I would run on a more powerful system, such as AWS or Google Cloud, that would be able to download more files at once to actually create the initial archive, and then save to an S3 store. To update the archive, there are computationally expensive operations that take place. To avoid this expense, we would want to try and only download the newest parts of the file, which should be possible using a CSV format since it's just a text based format. I would use a scheduler and some form of dashboard to make sure all 100K stations download without issue, and are updated everyday. 

**What major risks would this system face?**

As written, this system is susceptible to changes in URL formats, CSV metadata, or other changes that impact how the data is structured. If these components change, the system will fail because there is not extensive error checking. The system would also break if there are network connectivity issues and the URL is unreachable. By adding a timeout to the GET request, I mitigate this a bit, but not gracefully. Finally, we do not do any quality control checking, so errors in the actual data sourced from NCEI would pose problems for further analysis. 

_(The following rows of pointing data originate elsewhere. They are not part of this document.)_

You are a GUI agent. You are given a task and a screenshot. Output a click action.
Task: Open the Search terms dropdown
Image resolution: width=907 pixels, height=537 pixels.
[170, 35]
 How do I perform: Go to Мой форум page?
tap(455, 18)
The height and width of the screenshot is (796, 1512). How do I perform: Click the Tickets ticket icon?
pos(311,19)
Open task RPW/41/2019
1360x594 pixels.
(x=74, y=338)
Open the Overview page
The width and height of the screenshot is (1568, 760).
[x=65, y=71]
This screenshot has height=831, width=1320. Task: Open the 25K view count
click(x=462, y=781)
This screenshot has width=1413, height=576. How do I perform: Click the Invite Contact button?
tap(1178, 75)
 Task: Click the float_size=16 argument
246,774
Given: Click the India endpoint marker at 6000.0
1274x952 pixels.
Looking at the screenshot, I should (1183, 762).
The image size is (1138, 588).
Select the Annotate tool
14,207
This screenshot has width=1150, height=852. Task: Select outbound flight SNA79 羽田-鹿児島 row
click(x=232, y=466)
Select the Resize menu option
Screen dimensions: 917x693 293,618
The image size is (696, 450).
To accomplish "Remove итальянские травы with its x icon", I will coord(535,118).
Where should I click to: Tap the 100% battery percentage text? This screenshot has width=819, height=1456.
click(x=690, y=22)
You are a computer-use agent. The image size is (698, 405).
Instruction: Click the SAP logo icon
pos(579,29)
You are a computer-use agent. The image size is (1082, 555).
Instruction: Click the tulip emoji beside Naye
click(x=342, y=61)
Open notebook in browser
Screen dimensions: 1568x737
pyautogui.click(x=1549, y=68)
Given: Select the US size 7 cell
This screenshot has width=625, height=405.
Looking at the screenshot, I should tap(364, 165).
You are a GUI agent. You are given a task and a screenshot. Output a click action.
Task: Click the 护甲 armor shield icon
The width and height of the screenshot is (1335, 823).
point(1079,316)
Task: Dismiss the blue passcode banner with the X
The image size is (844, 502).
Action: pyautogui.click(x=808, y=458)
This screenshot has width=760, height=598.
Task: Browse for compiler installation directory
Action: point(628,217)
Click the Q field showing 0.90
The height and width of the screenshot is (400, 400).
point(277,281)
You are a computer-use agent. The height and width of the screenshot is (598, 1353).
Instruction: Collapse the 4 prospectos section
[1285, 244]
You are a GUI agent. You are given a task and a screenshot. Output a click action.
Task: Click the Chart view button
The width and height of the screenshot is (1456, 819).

**What are the next set of enhancements you would add?**

I would add significantly more error checking to the code to make sure that if the previously mentioned risks occur, that they don't cause silent failures. I would add QA/QC before building the archive to make sure we aren't poisoning our ML/AI ops with bad data. Finally, I would try to further improve performance by finding more efficient ways of updating the archive, adjust the chunking and compression structure of the data. 

**How would you improve the clarity of this assignment?**

I was tripped up by the daily updating function. To update something daily, I mostly use cron which falls outside the scope of the assignment. It might be clearer to say "write a function that if run every day, will update the archive with new data".